Recognize Bad Data

When your data search produces some results, another key step is to open the file, quickly scroll through the content, and look for any warning signs that it might contain “bad data.” If you fail to catch a problem in your data at an early stage, it could lead to false conclusions and diminish the credibility of all of your work. Fortunately, members of the data visualization community have shared multiple examples of problems we’ve previously encountered, to help save newer members from making the same embarrassing mistakes. One popular crowd-sourced compilation by data journalists was The Quartz Guide to Bad Data, last updated in 2018. Watch out for spreadsheets containing these “bad data” warning signs:

  • Missing values: If you see blank or “null” entries, does that mean data was not collected? Or maybe a respondent did not answer? If you’re unsure, find out from the data creator. Also beware when humans enter a 0 or -1 to represent a missing value, without thinking about its consequences on running spreadsheet calculations, such as SUM or AVERAGE.

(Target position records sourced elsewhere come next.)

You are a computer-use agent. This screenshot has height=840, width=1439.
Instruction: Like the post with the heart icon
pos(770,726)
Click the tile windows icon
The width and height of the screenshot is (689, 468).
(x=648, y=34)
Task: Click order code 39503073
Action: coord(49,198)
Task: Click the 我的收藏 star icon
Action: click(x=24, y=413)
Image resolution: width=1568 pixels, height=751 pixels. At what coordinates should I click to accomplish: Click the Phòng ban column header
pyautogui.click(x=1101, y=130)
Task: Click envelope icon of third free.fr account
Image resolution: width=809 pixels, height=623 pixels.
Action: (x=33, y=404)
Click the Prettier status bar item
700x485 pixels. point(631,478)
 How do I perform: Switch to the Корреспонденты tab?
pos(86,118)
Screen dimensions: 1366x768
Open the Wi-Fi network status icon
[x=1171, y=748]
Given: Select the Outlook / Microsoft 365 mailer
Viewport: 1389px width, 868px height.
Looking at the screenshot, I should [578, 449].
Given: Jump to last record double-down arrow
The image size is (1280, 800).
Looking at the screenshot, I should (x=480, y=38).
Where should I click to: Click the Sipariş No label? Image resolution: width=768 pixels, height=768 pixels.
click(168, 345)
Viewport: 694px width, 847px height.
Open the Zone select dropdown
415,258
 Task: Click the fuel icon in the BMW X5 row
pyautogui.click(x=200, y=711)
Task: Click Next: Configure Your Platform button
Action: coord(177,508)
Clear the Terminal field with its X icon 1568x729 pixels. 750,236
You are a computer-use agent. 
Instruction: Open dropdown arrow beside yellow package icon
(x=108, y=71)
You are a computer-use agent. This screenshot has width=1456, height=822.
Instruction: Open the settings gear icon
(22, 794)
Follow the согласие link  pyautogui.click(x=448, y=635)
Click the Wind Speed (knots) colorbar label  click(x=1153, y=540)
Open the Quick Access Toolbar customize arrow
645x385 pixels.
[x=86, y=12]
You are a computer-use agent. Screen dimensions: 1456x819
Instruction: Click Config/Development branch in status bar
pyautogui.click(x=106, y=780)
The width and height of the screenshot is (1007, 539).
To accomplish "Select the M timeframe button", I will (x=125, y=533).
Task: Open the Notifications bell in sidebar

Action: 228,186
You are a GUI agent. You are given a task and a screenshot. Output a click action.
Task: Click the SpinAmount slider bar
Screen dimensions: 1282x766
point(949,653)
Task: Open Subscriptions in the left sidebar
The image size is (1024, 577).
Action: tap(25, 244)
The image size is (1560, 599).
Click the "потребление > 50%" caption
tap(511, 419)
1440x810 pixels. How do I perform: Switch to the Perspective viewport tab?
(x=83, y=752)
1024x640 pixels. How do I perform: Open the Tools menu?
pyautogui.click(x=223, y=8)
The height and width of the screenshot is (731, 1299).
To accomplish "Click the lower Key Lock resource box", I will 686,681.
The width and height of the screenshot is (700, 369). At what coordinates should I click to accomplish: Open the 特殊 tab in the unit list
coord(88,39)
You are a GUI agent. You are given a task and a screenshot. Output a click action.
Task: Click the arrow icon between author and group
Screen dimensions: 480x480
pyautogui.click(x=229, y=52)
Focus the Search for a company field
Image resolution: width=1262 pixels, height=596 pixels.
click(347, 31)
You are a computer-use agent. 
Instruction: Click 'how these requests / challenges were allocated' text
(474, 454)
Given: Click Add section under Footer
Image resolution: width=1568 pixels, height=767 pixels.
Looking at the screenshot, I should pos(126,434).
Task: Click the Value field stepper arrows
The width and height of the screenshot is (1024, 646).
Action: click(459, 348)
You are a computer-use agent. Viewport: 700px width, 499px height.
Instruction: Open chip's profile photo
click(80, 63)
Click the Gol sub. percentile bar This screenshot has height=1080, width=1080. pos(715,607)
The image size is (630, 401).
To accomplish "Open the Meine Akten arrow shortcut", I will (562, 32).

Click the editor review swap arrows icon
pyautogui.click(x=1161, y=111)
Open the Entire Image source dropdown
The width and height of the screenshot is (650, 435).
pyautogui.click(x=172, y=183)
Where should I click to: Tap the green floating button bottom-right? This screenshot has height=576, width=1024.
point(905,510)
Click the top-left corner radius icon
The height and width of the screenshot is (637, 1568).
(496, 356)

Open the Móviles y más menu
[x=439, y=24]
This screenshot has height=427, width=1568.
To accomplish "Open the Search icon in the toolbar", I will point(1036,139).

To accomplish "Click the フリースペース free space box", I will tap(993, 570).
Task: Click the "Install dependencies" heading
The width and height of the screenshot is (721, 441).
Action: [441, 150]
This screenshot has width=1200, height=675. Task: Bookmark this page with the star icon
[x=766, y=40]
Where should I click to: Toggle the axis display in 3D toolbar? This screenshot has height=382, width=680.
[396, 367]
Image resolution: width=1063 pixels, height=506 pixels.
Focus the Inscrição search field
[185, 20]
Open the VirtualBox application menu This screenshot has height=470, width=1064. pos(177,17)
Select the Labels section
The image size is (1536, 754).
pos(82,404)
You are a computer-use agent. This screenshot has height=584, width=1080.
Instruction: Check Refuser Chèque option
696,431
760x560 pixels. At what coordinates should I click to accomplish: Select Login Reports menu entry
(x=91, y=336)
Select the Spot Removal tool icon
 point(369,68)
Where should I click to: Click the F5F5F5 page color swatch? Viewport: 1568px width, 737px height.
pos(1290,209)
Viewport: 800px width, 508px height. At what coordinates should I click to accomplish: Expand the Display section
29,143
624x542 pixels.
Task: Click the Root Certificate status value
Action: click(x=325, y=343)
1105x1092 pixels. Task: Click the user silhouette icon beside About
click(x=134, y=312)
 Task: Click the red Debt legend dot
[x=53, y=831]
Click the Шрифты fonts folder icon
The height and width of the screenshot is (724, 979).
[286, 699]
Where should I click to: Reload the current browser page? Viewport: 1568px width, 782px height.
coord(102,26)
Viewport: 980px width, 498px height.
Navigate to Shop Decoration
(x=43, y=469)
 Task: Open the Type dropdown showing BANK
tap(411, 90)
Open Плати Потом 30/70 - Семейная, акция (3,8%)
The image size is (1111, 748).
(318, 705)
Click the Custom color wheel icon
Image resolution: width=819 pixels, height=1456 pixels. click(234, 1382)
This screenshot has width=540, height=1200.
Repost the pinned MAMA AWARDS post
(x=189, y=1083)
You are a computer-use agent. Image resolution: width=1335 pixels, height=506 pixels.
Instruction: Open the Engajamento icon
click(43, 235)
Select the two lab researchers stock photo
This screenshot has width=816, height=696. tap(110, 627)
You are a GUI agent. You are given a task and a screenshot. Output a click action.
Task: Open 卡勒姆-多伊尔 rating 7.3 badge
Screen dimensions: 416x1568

  • Missing leading zeros: One of the zip codes for Hartford, Connecticut is 06106. If someone converts a column of zip codes to numerical data, it will strip out the leading zero and appear as 6106. Similarly, the US Census Bureau lists every place using a FIPS code, and some of these also begin with a meaningful zero character. For example, the FIPS code for Los Angeles County, California is 037, but if someone accidentally converts a column of text to numbers, it will strip out the leading zero and convert that FIPS code to 37, which may break some functions that rely on this code being a 3-digit number, or may make some people interpret it as a 2-digit state code for North Carolina instead.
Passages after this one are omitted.